>>>

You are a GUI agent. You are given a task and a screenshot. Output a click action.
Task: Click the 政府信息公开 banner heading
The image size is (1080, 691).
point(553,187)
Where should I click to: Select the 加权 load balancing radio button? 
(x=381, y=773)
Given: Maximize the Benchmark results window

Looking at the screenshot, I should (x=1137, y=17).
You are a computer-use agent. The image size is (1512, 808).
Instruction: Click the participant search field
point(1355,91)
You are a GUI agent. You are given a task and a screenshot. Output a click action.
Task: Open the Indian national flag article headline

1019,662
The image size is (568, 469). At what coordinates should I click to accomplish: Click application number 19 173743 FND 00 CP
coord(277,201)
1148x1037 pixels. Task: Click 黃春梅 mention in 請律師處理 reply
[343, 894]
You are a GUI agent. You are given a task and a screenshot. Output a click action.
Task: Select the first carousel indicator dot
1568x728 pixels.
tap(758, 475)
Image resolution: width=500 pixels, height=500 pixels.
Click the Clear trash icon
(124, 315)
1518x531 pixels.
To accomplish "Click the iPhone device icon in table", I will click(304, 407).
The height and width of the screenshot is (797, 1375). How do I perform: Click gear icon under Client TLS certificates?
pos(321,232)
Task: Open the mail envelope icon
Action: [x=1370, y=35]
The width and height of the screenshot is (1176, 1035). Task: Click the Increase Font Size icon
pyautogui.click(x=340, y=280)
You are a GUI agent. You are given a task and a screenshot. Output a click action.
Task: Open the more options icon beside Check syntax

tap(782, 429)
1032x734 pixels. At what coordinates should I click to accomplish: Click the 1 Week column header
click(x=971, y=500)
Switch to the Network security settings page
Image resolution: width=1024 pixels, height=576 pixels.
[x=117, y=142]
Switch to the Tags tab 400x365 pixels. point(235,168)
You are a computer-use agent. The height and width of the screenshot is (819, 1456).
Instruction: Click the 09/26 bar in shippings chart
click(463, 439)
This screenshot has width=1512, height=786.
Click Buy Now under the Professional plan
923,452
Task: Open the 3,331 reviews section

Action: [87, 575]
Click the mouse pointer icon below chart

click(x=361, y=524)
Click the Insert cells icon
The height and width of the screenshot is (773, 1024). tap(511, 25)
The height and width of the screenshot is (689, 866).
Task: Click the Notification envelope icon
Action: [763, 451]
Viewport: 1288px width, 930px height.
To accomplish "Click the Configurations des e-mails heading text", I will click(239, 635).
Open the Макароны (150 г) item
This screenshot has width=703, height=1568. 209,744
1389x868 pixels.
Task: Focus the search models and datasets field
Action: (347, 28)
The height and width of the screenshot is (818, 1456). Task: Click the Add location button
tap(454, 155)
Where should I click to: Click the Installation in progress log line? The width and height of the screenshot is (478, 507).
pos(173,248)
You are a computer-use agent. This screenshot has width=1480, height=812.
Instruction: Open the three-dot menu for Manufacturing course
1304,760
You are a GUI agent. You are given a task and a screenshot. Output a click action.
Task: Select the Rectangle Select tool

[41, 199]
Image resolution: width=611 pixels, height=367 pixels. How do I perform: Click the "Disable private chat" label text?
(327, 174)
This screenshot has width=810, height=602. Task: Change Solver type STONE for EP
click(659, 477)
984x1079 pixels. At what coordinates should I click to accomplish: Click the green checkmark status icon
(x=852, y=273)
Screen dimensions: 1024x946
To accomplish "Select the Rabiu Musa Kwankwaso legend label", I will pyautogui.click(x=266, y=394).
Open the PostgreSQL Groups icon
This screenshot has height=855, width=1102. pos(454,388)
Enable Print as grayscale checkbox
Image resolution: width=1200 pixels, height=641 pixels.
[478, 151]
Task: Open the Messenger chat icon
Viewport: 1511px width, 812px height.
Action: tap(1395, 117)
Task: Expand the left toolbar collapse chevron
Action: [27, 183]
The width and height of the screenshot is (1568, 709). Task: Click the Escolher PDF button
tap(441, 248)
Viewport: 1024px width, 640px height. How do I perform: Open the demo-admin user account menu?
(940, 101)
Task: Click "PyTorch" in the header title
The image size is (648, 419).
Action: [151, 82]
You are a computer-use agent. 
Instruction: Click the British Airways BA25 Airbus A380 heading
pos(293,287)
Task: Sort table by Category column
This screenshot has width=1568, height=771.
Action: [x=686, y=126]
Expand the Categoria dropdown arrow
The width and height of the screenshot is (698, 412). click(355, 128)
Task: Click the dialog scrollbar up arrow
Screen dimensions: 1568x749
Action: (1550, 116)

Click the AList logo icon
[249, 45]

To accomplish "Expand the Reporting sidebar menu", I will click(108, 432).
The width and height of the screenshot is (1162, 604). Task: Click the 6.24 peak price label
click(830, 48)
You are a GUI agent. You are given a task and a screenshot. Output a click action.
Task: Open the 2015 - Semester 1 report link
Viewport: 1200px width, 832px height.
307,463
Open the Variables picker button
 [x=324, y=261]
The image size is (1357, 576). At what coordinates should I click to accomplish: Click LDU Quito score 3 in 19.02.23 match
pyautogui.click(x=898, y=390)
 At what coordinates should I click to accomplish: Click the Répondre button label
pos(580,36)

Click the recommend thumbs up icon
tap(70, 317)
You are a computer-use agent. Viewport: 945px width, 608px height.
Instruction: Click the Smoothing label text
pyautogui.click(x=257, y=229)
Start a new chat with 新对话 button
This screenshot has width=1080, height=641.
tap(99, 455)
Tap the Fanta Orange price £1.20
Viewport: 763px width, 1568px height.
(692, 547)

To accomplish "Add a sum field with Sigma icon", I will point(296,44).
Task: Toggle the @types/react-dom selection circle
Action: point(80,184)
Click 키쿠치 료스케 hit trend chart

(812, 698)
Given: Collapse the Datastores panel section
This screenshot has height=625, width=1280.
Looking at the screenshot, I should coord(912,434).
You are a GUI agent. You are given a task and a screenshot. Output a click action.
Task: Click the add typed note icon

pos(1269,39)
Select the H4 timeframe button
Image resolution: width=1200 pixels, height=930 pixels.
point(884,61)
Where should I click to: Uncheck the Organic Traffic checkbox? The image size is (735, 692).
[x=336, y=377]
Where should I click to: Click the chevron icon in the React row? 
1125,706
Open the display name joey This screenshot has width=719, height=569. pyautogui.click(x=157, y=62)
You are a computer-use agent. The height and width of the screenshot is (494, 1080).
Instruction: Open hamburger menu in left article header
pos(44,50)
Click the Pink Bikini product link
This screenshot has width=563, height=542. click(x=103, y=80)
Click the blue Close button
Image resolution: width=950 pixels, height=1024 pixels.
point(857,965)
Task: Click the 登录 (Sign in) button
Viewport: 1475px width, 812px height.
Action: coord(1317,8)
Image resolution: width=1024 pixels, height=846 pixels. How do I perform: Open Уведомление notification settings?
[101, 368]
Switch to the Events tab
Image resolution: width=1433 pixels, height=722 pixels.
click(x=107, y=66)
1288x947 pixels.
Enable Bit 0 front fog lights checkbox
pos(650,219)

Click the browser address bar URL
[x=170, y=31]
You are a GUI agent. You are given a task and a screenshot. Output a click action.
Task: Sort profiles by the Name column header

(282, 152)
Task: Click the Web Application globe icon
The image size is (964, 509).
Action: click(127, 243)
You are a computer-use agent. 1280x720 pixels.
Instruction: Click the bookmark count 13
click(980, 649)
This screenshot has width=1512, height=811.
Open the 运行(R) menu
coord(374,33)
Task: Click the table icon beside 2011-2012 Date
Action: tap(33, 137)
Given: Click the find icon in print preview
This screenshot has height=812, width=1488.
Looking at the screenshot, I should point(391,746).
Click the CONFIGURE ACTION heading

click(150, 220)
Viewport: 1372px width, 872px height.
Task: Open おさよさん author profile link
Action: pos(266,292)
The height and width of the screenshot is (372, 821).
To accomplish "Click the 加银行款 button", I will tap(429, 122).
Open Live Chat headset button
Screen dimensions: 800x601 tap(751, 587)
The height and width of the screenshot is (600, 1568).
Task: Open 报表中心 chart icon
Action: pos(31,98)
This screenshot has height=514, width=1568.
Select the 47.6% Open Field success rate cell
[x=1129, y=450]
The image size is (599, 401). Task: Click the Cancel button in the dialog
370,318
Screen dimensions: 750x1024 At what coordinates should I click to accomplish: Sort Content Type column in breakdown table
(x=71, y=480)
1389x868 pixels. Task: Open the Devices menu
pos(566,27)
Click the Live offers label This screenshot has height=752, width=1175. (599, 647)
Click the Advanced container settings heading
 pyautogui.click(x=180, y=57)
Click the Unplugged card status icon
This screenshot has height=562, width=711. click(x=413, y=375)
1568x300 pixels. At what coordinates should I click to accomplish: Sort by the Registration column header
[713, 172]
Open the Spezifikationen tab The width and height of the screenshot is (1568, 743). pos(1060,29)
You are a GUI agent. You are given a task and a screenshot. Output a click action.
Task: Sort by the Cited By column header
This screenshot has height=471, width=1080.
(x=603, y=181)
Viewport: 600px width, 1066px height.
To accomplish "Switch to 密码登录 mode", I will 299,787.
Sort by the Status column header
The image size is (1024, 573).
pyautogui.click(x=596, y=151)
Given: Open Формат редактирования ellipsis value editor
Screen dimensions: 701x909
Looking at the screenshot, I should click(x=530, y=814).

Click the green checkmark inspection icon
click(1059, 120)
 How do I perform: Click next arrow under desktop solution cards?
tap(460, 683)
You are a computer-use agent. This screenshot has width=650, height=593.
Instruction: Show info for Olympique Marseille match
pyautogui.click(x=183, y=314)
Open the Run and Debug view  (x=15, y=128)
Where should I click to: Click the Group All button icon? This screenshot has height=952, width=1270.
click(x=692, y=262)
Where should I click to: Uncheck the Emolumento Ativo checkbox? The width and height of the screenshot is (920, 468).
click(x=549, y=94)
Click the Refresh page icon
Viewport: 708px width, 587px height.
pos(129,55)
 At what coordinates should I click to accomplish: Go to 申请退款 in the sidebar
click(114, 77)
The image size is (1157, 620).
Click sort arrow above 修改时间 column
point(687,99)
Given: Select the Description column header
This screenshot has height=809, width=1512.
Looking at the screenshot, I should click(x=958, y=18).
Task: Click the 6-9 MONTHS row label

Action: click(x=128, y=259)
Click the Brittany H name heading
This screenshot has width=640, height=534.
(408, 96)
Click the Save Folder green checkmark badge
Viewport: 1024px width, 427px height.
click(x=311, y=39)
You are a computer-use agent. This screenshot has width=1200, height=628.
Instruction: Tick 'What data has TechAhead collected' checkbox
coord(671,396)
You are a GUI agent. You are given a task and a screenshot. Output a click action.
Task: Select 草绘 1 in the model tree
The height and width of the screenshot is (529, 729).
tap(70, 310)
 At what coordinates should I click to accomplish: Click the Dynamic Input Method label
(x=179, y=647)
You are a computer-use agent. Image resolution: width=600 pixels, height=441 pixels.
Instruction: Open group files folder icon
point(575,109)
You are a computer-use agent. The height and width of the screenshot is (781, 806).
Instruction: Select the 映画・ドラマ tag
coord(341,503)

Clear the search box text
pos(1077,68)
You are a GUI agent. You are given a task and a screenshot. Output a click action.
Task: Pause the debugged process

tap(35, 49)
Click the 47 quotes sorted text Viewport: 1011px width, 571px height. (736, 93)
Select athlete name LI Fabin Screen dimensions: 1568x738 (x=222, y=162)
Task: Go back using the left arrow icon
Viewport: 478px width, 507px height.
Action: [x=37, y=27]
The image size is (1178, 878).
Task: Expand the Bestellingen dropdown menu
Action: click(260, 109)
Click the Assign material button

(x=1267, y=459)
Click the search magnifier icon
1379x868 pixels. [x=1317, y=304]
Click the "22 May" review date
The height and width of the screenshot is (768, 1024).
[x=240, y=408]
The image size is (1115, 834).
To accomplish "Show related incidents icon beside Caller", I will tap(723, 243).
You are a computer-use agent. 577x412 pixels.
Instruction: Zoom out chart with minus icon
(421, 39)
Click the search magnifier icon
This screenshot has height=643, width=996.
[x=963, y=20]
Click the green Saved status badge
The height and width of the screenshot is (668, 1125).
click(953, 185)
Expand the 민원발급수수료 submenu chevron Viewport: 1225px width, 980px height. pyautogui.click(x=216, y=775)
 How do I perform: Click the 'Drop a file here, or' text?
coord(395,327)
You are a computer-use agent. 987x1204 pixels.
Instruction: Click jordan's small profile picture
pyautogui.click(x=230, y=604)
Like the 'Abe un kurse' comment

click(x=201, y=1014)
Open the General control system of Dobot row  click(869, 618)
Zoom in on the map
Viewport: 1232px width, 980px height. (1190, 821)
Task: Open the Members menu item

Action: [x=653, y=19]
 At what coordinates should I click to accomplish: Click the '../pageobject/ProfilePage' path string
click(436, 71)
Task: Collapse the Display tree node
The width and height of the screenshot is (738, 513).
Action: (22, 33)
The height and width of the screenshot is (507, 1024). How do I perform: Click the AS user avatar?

<<<

• [Work task]: Using the data above, tally each line that contains "tree". Write only the total.

• [Answer box]: 2